Canada's worries about Bunge-Viterra deal may force asset sales

FILE PHOTO: Illustration of Bunge logo

By Rod Nickel

WINNIPEG, Manitoba (Reuters) - Canada's competition concerns about U.S. agribusiness Bunge's planned takeover of rival Viterra sets the stage for the companies to sell some assets to close the deal, experts said.

Bunge's CEO Greg Heckman said remedies may be unnecessary.

The Competition Bureau in Canada, a major grain and canola exporter, said on Tuesday it was worried about reduced competition to buy farmers' crops in Western Canada and to sell canola oil in Eastern Canada if the deal proceeds. It also flagged as a concern Bunge's minority stake in grain handler G3, a Viterra competitor.

The global agriculture merger is the largest-ever by dollar value, creating a company worth $34 billion including debt. Analysts have said Canada was one of the countries in which the two companies' assets had the most overlap.

The Competition Bureau said Canada will ask the companies to address any overlapping concerns related to competition and transportation. Such remedies often involve selling assets to third parties in sensitive markets.

"These assets are really valuable," said Derek Brewin, an agribusiness professor at the University of Manitoba. "I think there will be competition from any of the Canadian buyers."

Brewin said Bunge may address Canada's concerns by divesting its G3 stake and a Western Canadian crushing plant.

G3 is a "Cadillac export machine," with its four-year-old terminal at Port of Vancouver and modern country grain-handling facilities, Brewin said, adding that canola-crushing facilities would also see strong buying interest.

France-based Louis Dreyfus, which is expanding its Canadian canola-crushing capacity, might be a logical buyer of both assets, Brewin said.

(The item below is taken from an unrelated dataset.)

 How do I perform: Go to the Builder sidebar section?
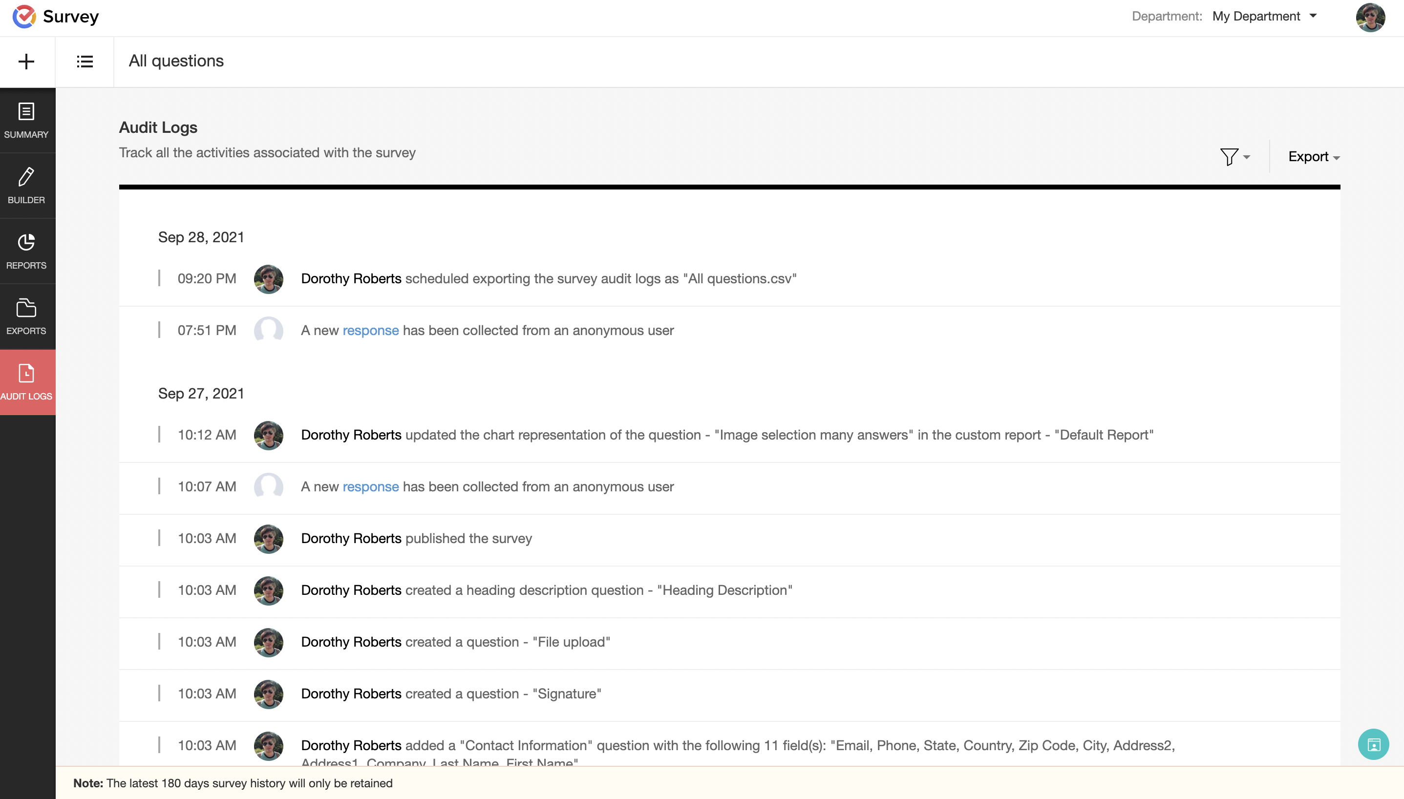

Louis Dreyfus could not be reached for immediate comment.

Richardson International and Cargill also crush canola and compete with Viterra to handle farmers' grain.


Regulators in 13 jurisdictions, including the U.S., the European Union, Brazil and China, have not yet approved the deal, Bunge's Heckman said on Wednesday. But he still expects the transaction to close by the middle of this year.

"We don't really see any need for remedies in Canada. It would be too early to speculate on that, but we look forward to engage on the details," Heckman told analysts on a call to discuss the company's quarterly earnings.

But Ellen Goddard, a professor emerita of agricultural economics at the University of Alberta, said Bunge will likely have to shed assets to gain Canada's approval.

Logical buyers will be those companies whose networks fit best with available assets, but buyers may have leverage to press Bunge to include additional facilities in deals, Goddard said.

The Competition Bureau specifically cited concerns about reduced competition to buy farmers' canola around Bunge's crushing plants in Nipawin, Saskatchewan and Altona, Manitoba. It also worried about reduced competition in selling canola oil in Ontario and Quebec, where Bunge, Viterra and Archer-Daniels-Midland are the only producers.

"They'll go back to the drawing board now," said Murray Fulton, professor emeritus of public policy at the University of Saskatchewan, about the companies. "My guess is they've probably already been working on this."